An aggregate performance measure, Scalable System Improvement (SSI), will be will be used in evaluating the application performance potential of the Offeror’s proposed system.
Specific run rules for each benchmark will be included with the respective benchmark distribution, supplying source code, benchmark specific requirements and instructions for compiling, executing, verifying numerical correctness and reporting results.
The application benchmarks, whether derived from a real application or a mini-application, are a representation of the NNSA and NERSC workloads and span a variety of algorithmic and scientific spaces. The list of application benchmarks is contained in the RFP Technical Requirements document.
Each application is a separate distribution and contains a README.APEX file describing how to build and run it as well as any supporting library requirements. Note that each respective README contains its own instructions and run rules and thus must be considered as a supplement to this document. If there is a discrepancy between the two the README takes precedence. If anything is unclear, please notify APEX.
For each application, multiple problem sizes will be defined:
- The small problem is intended to be used for node level performance analysis and optimization
- A medium problem may be defined if the APEX team feels it would be of benefit to the Offeror for investigating inter-node communications at a relatively small scale
- The reference (or large) problem will be of sufficient size to represent a current production workload on current platforms
- A grand challenge problem may be defined and is meant to represent a production problem in the operational time frame of the APEX platforms.
The reference (large) problem will be used in the calculation of the SSI baseline parameters. The baseline SSI will be derived from a current generation platform, e.g. NERSC’s Edison and/or NNSA’s Cielo. Reference times (or figures of merit) and platform specifics will be detailed in the APEX provided spreadsheet.
APEX will define the problem sizes to be used by the Offeror in determining their proposed system benchmark results. This includes the weights (w) and capability factors (c) used in the SSI calculation. These problem definitions and factors will be used by the Offeror in the calculation of SSI, and will be either the reference (large) or grand challenge problem, depending on scalability and application drivers for the respective program workloads.

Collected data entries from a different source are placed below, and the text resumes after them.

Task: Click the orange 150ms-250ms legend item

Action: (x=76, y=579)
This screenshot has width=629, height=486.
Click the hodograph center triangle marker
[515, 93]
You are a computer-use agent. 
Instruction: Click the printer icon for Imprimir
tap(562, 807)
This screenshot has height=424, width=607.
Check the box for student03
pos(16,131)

For any given problem, the Offeror is allowed to decompose the problem (in a strong scaling sense) as necessary for best performance on their proposed system, with the exception of 1) any constraints inherent in the codes and 2) any rules pertaining to the calculation of SSI.

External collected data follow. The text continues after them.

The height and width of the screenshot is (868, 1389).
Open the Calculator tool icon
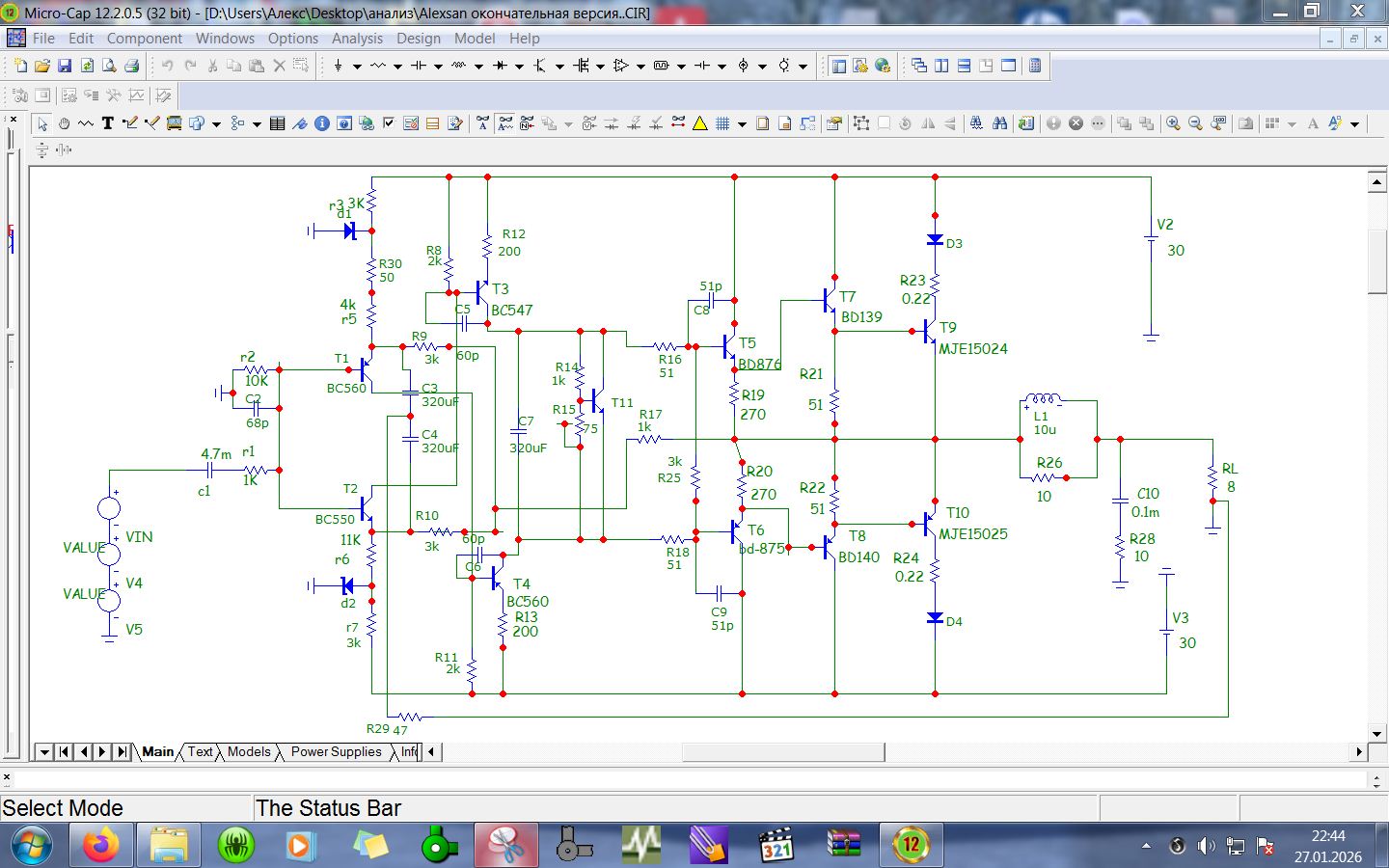(1035, 66)
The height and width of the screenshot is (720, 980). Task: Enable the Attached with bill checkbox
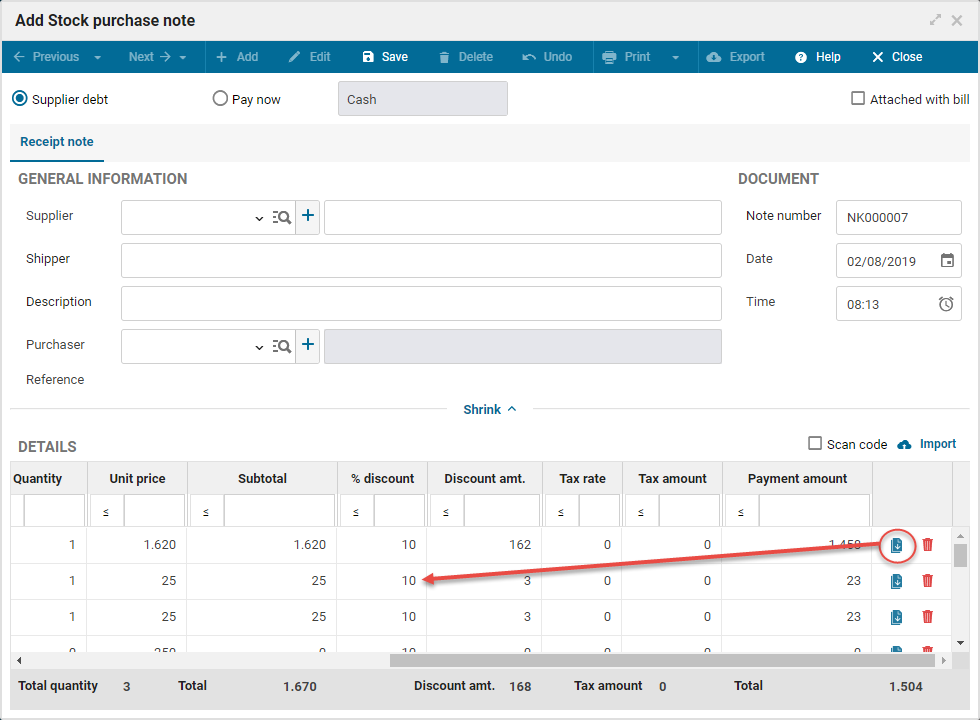click(858, 99)
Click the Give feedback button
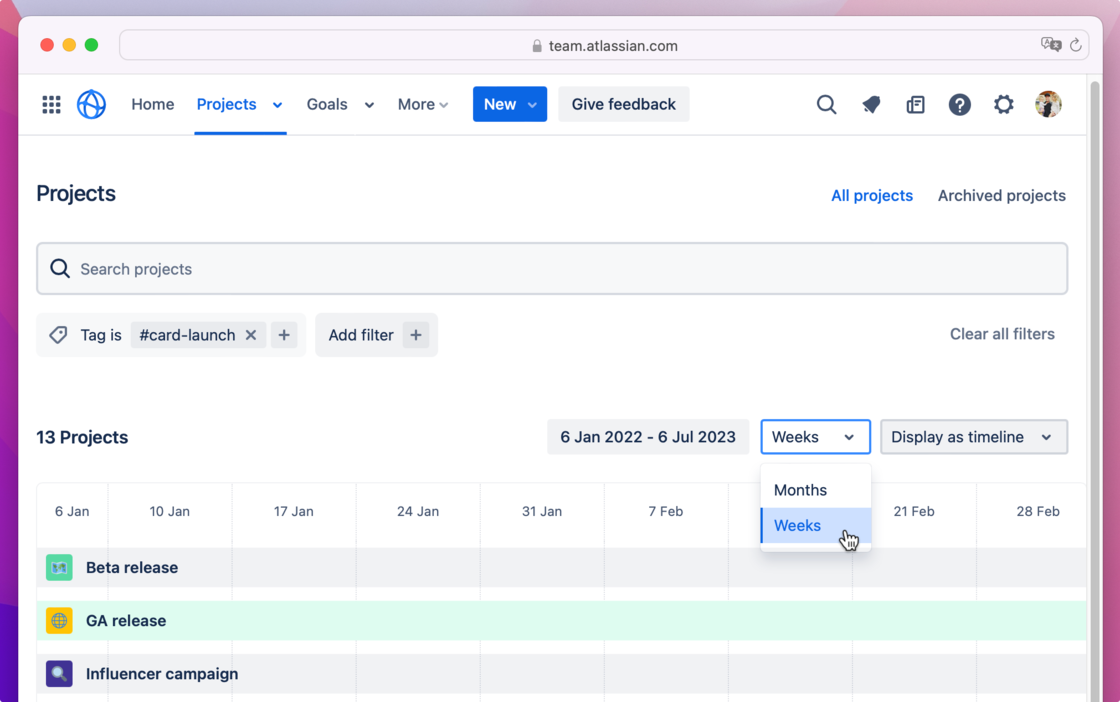 [623, 103]
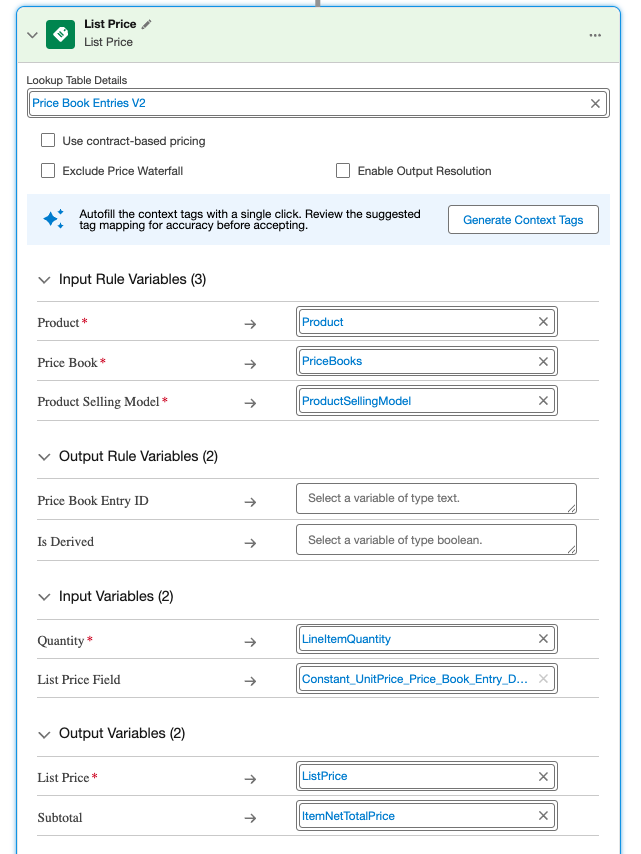Image resolution: width=641 pixels, height=854 pixels.
Task: Collapse Input Rule Variables section
Action: tap(44, 280)
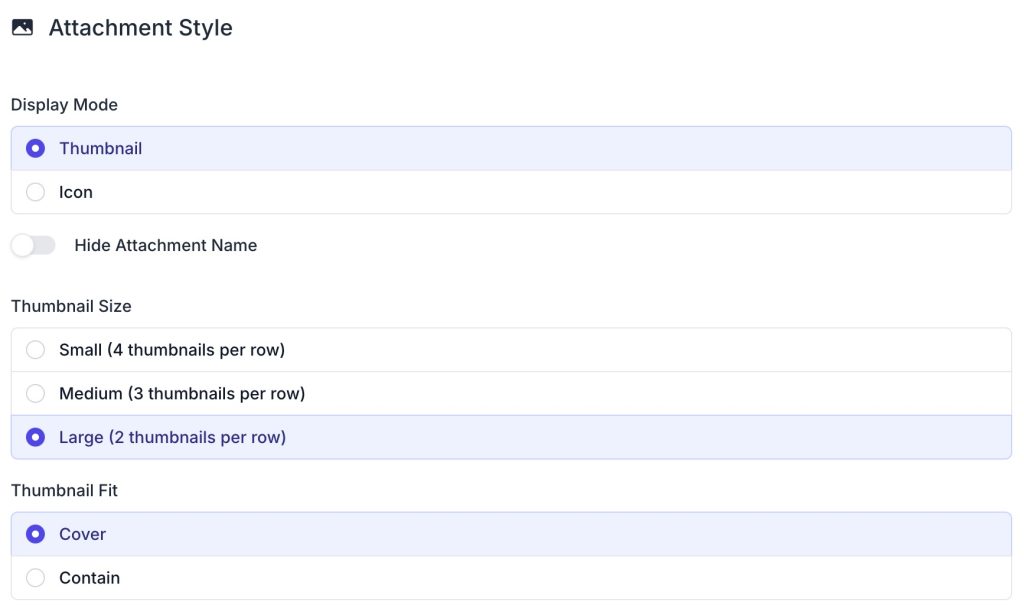The height and width of the screenshot is (612, 1024).
Task: Click the 'Display Mode' section label
Action: [64, 105]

The base set of results must use the programming method provided by the APEX provided distribution of the respective application. The Offeror is allowed to use any version of a given programming method (e.g. the MPI and OpenMP standards) available and supported for the proposed system which provides the best results and meets any other requirements specified in the RFP Technical Requirements document.
The base case is necessary to provide a point of reference relative to known systems and to ensure that any proposed system can adequately execute legacy codes. The base case will be used to understand baseline performance for the applications and will be used to understand the potential for application performance improvement when compared against the optimized case. The following conditions must be met for base case results:
- The full capabilities of the code are maintained, and the underlying purpose of the benchmark is not compromised
- Any libraries and tools used for optimization, e.g. optimized BLAS libraries, compilers, special compiler switches, source preprocessors, execution profile feedback optimizers, etc., are allowed as long as they will be made available and supported as part of the delivered system
- Any libraries used must not specialize or limit the applicability of the benchmark nor violate the measurement goals of a particular benchmark
- All input parameters such as grid size, number of particles, etc., must not be changed
- All results must pass validation and correctness tests.
The optimized set of results allows the Offeror to highlight the features and benefits of the proposed system by submitting benchmarking results with optimizations beyond those of the base case. Aggressive code changes that enhance performance are permitted. The Offeror is allowed to optimize the code in a variety of ways including (but not limited to):
- An alternative programming model
- An alternative execution model
- Alternative data layouts.
The rationale and relative effect on performance of any optimization shall be fully described in the response.
The Offeror must provide results for their proposed platform for all applications defined by the RFP Technical Requirements document.
All benchmark results for the proposed system shall be recorded in a spreadsheet, which will be provided by APEX. If results are simulated, emulated and/or performance projections are used, this must be clearly indicated and all methods, tools, etc. used in arriving at the result must be specified. In addition, each surrogate system used for projections must be fully described.
The Offeror shall submit electronically the benchmark spreadsheet, benchmark source codes, compile/build scripts, output files and documentation of any code optimizations or configuration changes as described in the run rules. Preferably on a USB thumb drive, CD, or similar medium. Do not include files that cannot be easily read by a human (e.g. object files, executables, core dump files, or large binary data files). An audit trail showing any changes made to the benchmark codes must be supplied and it must be sufficient for APEX to determine that the changes made conform to the spirit of the benchmark and do not violate any specific restrictions.
- NERSC Edison Supercomputer, http://www.nersc.gov/systems/edison-cray-xc30/.
- NNSA Cielo Supercomputer, http://www.lanl.gov/projects/cielo/.